3 Tipps für die erfolgreiche Existenzgründung

 

Die richtige Strategie wählen

Die richtige Strategie wählen

Zahlreiche Ämtergänge, das juristische Kauderwelsch des Steuerberaters und der riesige Berg an Papierkram – so eine Existenzgründung ist meist aufwendiger als anfangs vermutet. Viele Gründer scheitern daher bereits am Anfang ihrer Karriere. Drei Tipps zur erfolgreichen Existenzgründung:

1. Die persönlichen Möglichkeiten

Wenn man sich nicht Hals über Kopf in die Selbständigkeit stürzen, sondern vorerst nebenberuflich einer Tätigkeit nachgeht, sollte man zu aller erst mit dem Arbeitgeber sprechen. Laut dem Arbeitsvertrag schuldt man dem Chef die volle Arbeitskraft und daher sollte man, genau wie bei einer anderen Nebentätigkeit, seine Zustimmung einholen. Wenn man mit der Existenzgründung nicht gerade dem Arbeitgeber Konkurrenz macht, stellt seine Zustimmung kein großes Hindernis dar.

Man sollte darauf achten, dass die zwei Jobs nicht überfordern und genügend Zeit für Familie, Freunde und Hobbys bleibt. Mit einem guten Überblick über die zeitlichen Ressourcen sowie über die Entwicklungsmöglichkeiten des Unternehmens setzt man einen stabilen ersten Grundstein für den Weg in die Selbständigkeit.

2. Rat von Experten suchen

Die meisten Existenzgründer scheitern schon in den ersten Jahren, daher sollten man sich bereits im Vorfeld eingehend über die Chancen und Risiken des Vorhabens beraten lassen. Ein erster Anlaufpunkt hierfür sind die Beratungsstellen der Industrie- und Handelskammern. Dort erhält man Antworten auf alle offenen Fragen und eine ausführliche Beratung hinsichtlich der Fördermöglichkeiten.

Auch ein umfangreicher Businessplan dient der guten Vorbereitung und bietet stichhaltige Anknüpfungspunkte für den zukünftigen Erfolg des Unternehmens.

3. Schulen lassen hilft

Viele Existenzgründer machen ihr Hobby zum Beruf, weil es ihnen Freude bereitet und sie damit ihr Geld verdienen möchten. Allerdings geht eine solche Gründung auch mit jeder Menge Papierkram einher. Einen Businessplan erstellen, ein Gewerbe anmelden und sich mit allerhand betriebswirtschaftlichen und steuerrechtlichen Fragestellungen auseinandersetzen, kann überfordernd werden.

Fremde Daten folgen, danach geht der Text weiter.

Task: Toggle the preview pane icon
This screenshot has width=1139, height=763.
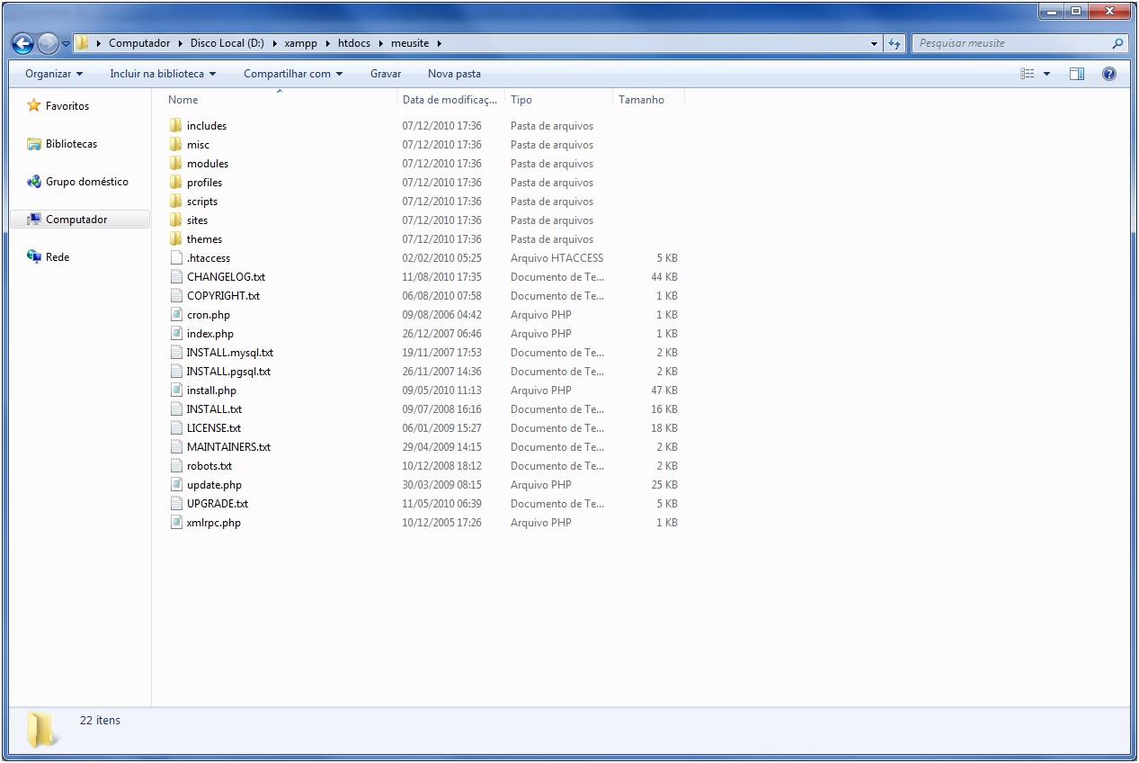Action: (1077, 74)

Bei der Gründung eines Unternehmens ist es von Vorteil, wenn man über die notwendige Fachkompetenz verfügt oder sich die erforderlichen Kenntnisse der Betriebswirtschaftslehre und des Steuerrechts aneignet. Man sollte daher die gängige Fachliteratur lesen und die entsprechenden Kurse bei der Industrie- und Handelskammer belegen. Wenn diese Kenntnisse und Fähigkeiten bereits im Vorfeld der Existenzgründung erworben werden, steht dem erfolgreichen Start in die Selbständigkeit nichts mehr im Wege.